Hand putting Coins in glass jar with retro alarm clock for time to money saving for retirement

Despite a positive fourth quarter, Canadian defined-benefit (DB) pension plans experienced a double-digit negative return in 2022, according to new data from RBC Investor & Treasury Services.

Defined benefit plans that are part of the RBC Investor & Treasury Services All Plan universe generated a return of 3.8% in Q4, the firm reported on Tuesday. Returns for the year to date remain down by 10.3%.

“Pensions gained traction toward the end of 2022 despite the ongoing volatility caused by embedded inflation and subsequent higher interest rates imposed by central banks,” said Niki Zaphiratos, managing director, asset owners with RBC Investor & Treasury Services, in a release.

However, it was not enough to offset heavy losses during the first six months of 2022.
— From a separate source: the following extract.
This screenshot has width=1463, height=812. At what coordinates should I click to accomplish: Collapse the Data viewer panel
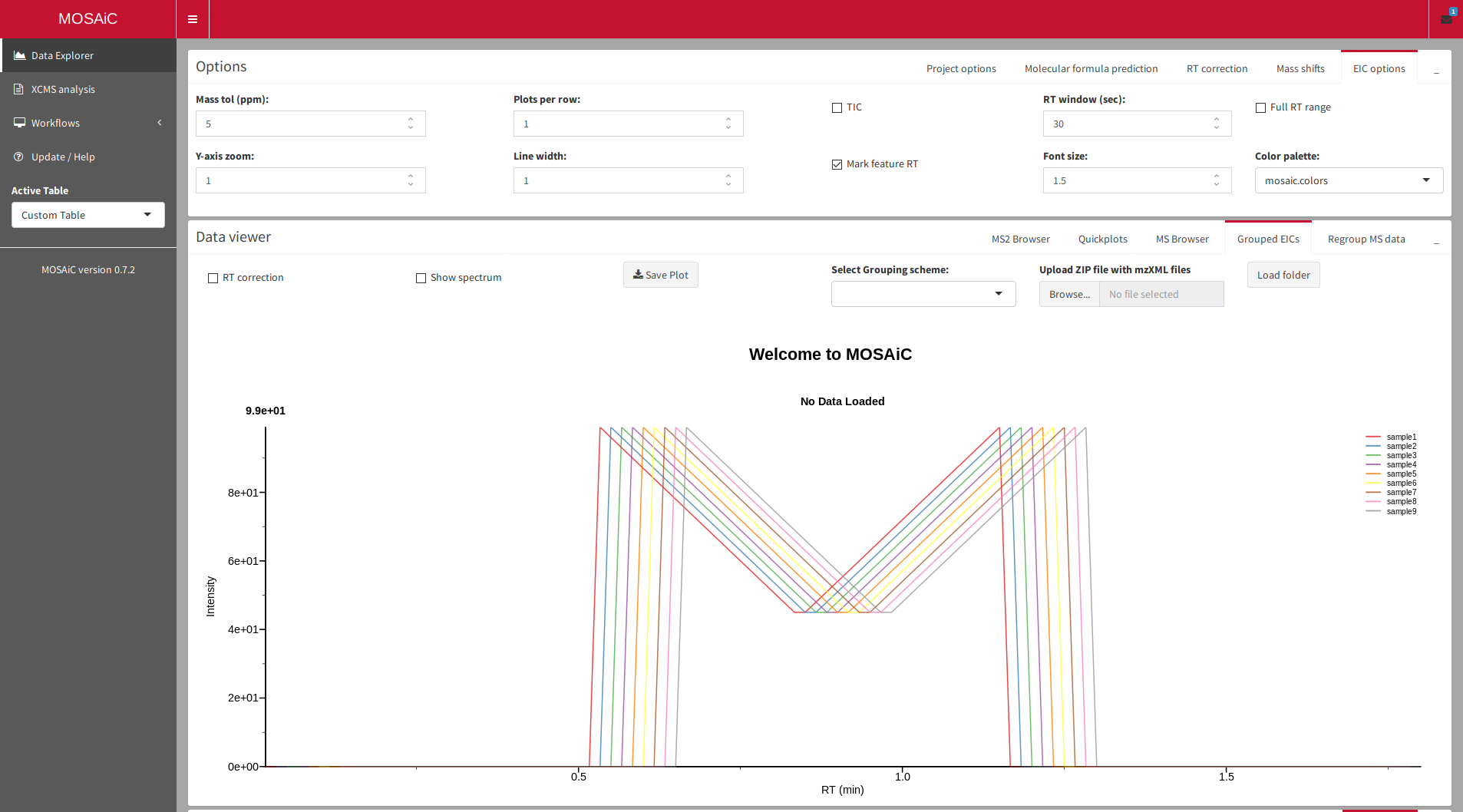point(1436,239)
The 2022 median return is the lowest observed since the 2008 financial crisis, which saw an annual median return of -15.9%.

Canadian equities registered a 6.3% gain in Q4, ending the year as the top performing asset class with a -3.6% annual return. (The TSX Composite index returned 5.9% in Q4, dropping 5.8% over the year.)

Foreign equities returned 9.7% in the quarter, bringing full-year results to -11.3%. They outperformed the MSCI World Index, which returned -12.2%. RBC noted that healthy local currency returns in a majority of developed markets boosted returns for unhedged portfolios.

However, the pension plans saw their largest annual fixed-income decline in over three decades, down 16.8% for the year compared to the -11.7% return for the FTSE Canada Bond Index.

As central banks continued to hike interest rates to curb inflation, inflation-sensitive, longer-duration bonds were the most affected, RBC said.

“It was a challenging year for pension asset managers,” Zaphiratos said. “Both equities and fixed income asset classes, which typically offset each other, experienced losses. However, the rapid rise in bond yields resulted in the lowering of pension liabilities – and most pensions ended the quarter in a better position.”